Reputation: 1335
I am currently working on a problem to find the best matches of data in a List namely "ListA" from another List called "ListB". Whenever I find a match of an element for "ListA" with any element in "ListB" which has a confidence and accuracy with 70% or greater I add the matched string from List B and the string in List A to a tuple which i further save in a database.
Levenshtien algorithm gives me a number which I compare with my threshold of 70 and if the values returned is equal or greater than the 70 percent threshold I append it with the original string element of "ListA".
The code that I have written for this process works fine if the records in "ListA" and "ListB" are within thousands of values and if I increase the records to a million it takes about an hour to calculate the distance for each element of the List A.
I need to optimize the process for huge data sets. Please advise where do I need to make the improvements.

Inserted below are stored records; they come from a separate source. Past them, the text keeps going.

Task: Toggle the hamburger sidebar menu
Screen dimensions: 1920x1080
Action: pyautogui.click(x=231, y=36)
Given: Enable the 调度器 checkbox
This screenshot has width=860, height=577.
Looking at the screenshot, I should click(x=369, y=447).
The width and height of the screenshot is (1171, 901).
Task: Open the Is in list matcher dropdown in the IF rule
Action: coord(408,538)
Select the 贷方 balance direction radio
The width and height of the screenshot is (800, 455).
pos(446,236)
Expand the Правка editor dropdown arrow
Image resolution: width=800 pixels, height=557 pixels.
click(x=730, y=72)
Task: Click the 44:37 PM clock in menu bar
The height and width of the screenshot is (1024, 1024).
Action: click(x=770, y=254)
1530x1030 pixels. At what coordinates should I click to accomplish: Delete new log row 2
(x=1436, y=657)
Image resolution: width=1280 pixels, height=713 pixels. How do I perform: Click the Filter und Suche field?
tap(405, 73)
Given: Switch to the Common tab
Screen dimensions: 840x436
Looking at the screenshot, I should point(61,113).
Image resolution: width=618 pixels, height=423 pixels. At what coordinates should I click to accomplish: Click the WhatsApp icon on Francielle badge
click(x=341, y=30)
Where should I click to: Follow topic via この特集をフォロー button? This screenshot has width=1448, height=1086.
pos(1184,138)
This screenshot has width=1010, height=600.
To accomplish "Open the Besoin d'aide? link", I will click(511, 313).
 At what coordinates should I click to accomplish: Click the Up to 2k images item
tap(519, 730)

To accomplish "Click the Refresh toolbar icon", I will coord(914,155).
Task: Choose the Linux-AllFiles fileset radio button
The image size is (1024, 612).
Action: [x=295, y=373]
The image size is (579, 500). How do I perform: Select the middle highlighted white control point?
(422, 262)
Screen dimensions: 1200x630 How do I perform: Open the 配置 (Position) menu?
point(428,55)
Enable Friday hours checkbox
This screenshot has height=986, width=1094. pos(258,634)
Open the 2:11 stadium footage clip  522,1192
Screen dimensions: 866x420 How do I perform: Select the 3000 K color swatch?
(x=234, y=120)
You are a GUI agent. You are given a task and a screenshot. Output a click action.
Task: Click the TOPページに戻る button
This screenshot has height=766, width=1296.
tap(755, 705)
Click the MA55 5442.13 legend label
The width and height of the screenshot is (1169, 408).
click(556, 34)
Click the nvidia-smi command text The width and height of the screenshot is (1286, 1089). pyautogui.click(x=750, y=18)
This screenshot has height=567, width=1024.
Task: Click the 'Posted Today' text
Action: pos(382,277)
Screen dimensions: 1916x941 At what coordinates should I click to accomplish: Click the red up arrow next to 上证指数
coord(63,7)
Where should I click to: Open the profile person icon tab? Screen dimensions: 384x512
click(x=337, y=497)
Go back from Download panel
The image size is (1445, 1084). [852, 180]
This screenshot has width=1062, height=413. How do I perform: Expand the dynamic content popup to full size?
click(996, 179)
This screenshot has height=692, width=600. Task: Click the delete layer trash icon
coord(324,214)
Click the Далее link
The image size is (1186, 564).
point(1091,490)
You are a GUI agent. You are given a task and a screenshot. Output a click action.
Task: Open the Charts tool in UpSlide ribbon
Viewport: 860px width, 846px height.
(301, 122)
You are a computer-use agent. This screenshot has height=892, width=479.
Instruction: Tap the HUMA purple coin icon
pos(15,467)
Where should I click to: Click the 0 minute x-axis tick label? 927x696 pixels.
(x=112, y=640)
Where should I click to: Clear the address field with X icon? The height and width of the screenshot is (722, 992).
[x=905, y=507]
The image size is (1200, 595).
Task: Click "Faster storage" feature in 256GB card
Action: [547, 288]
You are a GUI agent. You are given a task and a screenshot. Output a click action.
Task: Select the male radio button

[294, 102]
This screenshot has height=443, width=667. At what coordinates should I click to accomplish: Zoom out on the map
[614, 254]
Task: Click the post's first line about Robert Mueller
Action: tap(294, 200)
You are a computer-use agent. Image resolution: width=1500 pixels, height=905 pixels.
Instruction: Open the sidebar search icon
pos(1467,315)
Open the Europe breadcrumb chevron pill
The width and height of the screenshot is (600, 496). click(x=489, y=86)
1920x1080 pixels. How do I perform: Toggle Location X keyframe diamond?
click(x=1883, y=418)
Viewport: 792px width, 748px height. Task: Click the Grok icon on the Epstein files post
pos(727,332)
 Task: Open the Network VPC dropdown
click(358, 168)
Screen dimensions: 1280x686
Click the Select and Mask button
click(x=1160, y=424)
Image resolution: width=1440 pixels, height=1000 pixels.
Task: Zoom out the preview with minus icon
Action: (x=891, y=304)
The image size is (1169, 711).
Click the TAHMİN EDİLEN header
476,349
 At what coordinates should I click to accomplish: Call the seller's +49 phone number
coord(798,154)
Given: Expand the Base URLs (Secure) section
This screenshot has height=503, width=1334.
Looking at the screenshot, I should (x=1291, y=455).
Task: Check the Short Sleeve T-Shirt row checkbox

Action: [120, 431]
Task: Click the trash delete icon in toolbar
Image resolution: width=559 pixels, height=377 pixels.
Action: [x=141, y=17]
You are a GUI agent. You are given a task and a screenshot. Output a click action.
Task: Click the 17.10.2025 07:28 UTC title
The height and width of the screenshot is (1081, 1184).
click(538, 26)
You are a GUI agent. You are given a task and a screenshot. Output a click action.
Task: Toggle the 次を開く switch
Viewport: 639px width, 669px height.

My code for the process so far looks like this
public static PerformFuzzyMatch()
{
// Fetch the ListA & List B from SQL tables
var ListACount = await FuzzyMatchRepo.FetchListACount();
var ListB = await FuzzyMatchRepo.FetchListBAsync();
//Split the ListA data to smaller chunks and loop through those chunks
var splitGroupSize = 1000;
var sourceDataBatchesCount = ListACount / splitGroupSize;
// Loop through the smaller chunks of List A
for (int b = 0; b < sourceDataBatchesCount; b++)
{
var currentBatchMatchedWords = new List<Tuple<string, string, double>>();
int skipRowCount = b * splitGroupSize;
int takeRowCount = splitGroupSize;
// Get chunks of data from ListA according to the skipRowCount and takeRowCount
var currentSourceDataBatch = FuzzyMatchRepository.FetchSourceDataBatch(skipRowCount, takeRowCount);
//Loop through the ListB and parallely calculate the distance between chunks of List A and List B data
for (int i = 0; i < ListB.Count; i++)
{
Parallel.For(
0,
currentSourceDataBatch.Count,
new ParallelOptions { MaxDegreeOfParallelism = Environment.ProcessorCount * 10 },
cntr =>
{
try
{
//call the Levenshtien Algorithm to calculate the distance between each element of ListB and the smaller chunk of List A.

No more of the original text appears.